• _Dataset_:
========================================================================

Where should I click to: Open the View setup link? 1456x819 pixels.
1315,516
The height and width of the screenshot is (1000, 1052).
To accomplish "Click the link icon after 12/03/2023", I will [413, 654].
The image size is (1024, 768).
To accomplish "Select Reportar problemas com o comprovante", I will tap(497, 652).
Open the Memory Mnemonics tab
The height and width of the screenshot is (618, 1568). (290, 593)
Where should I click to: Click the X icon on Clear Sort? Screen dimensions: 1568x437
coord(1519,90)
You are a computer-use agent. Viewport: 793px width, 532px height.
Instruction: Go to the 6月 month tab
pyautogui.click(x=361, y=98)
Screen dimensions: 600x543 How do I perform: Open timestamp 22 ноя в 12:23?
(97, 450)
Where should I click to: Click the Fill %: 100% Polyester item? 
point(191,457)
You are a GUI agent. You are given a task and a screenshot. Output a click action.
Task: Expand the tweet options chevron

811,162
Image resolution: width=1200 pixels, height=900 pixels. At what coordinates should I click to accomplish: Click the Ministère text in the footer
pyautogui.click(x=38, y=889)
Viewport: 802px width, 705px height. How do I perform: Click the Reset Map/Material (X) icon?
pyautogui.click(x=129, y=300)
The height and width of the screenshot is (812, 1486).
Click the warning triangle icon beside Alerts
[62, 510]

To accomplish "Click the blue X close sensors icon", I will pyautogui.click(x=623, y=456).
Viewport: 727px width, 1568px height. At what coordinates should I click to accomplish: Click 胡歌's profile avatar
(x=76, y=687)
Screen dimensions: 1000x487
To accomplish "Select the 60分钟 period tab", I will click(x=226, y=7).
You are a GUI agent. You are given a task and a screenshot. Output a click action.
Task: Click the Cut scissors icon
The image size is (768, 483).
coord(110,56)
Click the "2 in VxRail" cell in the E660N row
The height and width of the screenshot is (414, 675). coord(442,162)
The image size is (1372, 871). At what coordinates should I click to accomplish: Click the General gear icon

========================================================================

Nothing should appear in the output except the lines from the one with "Viewport: 802px width, 705px" through the end of the records above, copied exactly.

• _Result_:
Viewport: 802px width, 705px height. How do I perform: Click the Reset Map/Material (X) icon?
pyautogui.click(x=129, y=300)
The height and width of the screenshot is (812, 1486).
Click the warning triangle icon beside Alerts
[62, 510]

To accomplish "Click the blue X close sensors icon", I will pyautogui.click(x=623, y=456).
Viewport: 727px width, 1568px height. At what coordinates should I click to accomplish: Click 胡歌's profile avatar
(x=76, y=687)
Screen dimensions: 1000x487
To accomplish "Select the 60分钟 period tab", I will click(x=226, y=7).
You are a GUI agent. You are given a task and a screenshot. Output a click action.
Task: Click the Cut scissors icon
The image size is (768, 483).
coord(110,56)
Click the "2 in VxRail" cell in the E660N row
The height and width of the screenshot is (414, 675). coord(442,162)
The image size is (1372, 871). At what coordinates should I click to accomplish: Click the General gear icon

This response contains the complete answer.